▶ What you are asked to do: Could you return each line of the material that has "badge" in it?

▶ Records:
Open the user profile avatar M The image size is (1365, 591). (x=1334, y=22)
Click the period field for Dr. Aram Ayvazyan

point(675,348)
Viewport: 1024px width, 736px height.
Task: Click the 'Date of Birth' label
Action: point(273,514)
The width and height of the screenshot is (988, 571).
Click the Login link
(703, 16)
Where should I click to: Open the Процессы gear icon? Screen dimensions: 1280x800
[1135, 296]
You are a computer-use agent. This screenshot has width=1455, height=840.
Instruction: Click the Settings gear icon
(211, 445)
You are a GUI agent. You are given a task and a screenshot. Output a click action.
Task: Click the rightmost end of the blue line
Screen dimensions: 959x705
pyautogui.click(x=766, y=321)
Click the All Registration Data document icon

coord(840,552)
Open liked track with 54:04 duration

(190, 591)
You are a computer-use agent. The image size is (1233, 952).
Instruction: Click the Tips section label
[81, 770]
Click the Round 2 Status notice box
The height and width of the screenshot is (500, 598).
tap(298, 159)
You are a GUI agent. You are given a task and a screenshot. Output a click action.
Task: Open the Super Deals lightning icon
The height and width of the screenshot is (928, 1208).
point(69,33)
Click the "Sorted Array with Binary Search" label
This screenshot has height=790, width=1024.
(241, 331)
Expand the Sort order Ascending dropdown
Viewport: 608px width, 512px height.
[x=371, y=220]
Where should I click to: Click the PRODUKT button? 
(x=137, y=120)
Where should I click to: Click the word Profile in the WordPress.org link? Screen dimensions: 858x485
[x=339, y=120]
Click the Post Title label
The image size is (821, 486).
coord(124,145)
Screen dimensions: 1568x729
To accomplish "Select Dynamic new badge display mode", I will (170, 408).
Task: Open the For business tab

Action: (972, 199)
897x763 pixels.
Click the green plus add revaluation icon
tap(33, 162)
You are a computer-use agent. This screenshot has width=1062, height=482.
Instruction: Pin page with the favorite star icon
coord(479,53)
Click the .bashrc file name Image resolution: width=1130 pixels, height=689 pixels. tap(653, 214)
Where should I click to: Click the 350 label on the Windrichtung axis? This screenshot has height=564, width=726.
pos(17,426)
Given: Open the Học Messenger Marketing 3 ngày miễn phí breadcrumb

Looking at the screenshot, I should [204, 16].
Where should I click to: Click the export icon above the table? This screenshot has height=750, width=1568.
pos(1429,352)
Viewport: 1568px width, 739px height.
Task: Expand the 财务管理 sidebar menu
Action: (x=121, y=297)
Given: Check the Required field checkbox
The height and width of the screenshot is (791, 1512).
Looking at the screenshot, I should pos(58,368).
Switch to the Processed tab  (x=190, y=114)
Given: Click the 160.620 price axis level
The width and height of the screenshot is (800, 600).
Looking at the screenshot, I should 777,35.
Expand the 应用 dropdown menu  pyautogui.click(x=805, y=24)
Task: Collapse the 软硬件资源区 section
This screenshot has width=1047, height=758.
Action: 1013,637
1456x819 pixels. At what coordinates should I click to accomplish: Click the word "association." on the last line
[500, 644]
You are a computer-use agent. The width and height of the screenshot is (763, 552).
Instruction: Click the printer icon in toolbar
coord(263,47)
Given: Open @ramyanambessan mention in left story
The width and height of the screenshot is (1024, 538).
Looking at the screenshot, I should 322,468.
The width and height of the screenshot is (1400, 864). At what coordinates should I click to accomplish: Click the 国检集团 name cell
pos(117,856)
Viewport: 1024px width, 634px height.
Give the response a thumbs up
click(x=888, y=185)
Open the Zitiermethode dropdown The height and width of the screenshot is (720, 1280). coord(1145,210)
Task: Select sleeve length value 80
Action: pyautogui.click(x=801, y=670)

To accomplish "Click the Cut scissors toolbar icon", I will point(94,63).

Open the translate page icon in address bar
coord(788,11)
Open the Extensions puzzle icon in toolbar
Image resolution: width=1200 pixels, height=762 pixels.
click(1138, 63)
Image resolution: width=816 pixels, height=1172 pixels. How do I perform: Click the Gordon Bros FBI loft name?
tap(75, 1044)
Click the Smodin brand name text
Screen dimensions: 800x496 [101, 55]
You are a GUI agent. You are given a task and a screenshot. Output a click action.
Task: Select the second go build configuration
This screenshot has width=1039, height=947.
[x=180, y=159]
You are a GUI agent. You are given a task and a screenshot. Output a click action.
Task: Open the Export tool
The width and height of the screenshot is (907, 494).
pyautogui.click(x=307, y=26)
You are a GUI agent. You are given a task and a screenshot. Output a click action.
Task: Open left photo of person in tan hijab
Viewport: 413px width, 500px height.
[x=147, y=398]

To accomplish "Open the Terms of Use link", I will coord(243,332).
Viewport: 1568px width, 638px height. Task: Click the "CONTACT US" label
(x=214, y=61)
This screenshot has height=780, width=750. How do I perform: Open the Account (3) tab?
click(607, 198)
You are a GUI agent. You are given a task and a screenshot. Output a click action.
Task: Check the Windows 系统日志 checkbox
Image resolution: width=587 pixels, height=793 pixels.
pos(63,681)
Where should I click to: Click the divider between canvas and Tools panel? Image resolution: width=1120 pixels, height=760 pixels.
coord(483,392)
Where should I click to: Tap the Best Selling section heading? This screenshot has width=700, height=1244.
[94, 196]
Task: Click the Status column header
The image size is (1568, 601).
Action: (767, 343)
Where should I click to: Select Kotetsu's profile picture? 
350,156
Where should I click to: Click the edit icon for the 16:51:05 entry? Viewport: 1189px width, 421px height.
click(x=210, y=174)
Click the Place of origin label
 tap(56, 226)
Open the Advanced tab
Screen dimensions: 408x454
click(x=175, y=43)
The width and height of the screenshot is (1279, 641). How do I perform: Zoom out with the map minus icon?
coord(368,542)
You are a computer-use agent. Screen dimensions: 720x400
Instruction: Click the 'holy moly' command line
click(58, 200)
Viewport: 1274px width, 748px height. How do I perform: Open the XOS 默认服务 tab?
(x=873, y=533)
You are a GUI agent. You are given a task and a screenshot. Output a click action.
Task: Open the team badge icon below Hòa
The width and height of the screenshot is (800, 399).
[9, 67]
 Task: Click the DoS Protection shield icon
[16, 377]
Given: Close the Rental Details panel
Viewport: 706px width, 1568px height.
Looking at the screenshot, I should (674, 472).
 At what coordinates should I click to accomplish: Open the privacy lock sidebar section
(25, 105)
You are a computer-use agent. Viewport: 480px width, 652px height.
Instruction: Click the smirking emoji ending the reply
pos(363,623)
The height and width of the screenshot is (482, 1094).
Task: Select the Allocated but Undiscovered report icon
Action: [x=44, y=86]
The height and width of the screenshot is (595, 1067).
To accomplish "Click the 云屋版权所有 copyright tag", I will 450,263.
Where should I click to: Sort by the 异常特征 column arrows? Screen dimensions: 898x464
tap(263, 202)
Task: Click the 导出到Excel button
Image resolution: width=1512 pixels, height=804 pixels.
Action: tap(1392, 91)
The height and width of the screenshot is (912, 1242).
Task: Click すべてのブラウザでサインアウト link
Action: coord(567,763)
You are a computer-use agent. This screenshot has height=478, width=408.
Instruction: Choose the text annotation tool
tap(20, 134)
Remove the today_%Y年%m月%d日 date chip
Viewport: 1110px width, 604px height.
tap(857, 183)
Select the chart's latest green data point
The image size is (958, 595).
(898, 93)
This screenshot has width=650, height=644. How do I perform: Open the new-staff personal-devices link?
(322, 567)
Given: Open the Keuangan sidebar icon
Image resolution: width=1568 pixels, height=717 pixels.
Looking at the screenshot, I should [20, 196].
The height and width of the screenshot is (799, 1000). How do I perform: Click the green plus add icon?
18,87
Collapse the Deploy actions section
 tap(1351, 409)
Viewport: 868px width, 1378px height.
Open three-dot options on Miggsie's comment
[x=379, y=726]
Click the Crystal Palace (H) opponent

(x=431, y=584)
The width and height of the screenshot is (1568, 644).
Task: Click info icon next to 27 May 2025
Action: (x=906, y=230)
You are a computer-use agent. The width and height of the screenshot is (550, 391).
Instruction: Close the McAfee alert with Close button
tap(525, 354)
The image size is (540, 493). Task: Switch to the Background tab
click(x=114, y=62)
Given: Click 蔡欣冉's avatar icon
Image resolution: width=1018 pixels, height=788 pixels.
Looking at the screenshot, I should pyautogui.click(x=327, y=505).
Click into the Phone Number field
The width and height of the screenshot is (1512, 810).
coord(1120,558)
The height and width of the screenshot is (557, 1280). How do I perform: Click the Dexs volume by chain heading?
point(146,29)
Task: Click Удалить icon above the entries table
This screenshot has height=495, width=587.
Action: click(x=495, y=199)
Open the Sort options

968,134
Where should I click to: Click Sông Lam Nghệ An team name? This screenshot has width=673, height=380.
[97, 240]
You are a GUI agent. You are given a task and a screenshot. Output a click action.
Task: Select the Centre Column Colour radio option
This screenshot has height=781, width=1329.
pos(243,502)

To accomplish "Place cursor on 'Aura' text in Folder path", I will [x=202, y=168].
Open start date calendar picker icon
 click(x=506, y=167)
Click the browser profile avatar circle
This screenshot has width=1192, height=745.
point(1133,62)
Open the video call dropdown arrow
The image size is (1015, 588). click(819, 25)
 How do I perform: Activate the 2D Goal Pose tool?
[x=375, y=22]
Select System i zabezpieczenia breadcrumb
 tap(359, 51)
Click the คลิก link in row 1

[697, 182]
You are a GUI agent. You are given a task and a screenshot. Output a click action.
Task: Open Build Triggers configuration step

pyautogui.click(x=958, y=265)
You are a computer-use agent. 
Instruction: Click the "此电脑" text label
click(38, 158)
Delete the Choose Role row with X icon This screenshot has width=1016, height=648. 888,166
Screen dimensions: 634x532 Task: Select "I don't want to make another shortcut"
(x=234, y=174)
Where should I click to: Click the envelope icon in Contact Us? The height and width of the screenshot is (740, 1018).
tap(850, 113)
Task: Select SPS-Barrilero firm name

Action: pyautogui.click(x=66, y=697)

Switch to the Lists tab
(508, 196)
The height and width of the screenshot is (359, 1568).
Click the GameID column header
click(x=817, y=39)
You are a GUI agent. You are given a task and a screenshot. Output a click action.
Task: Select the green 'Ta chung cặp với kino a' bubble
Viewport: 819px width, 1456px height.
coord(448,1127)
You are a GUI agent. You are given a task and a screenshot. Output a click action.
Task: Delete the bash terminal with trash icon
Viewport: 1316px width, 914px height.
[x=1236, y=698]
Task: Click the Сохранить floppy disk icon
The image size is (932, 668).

▶ Exercise response:
To accomplish "Select Dynamic new badge display mode", I will (170, 408).
Task: Open the team badge icon below Hòa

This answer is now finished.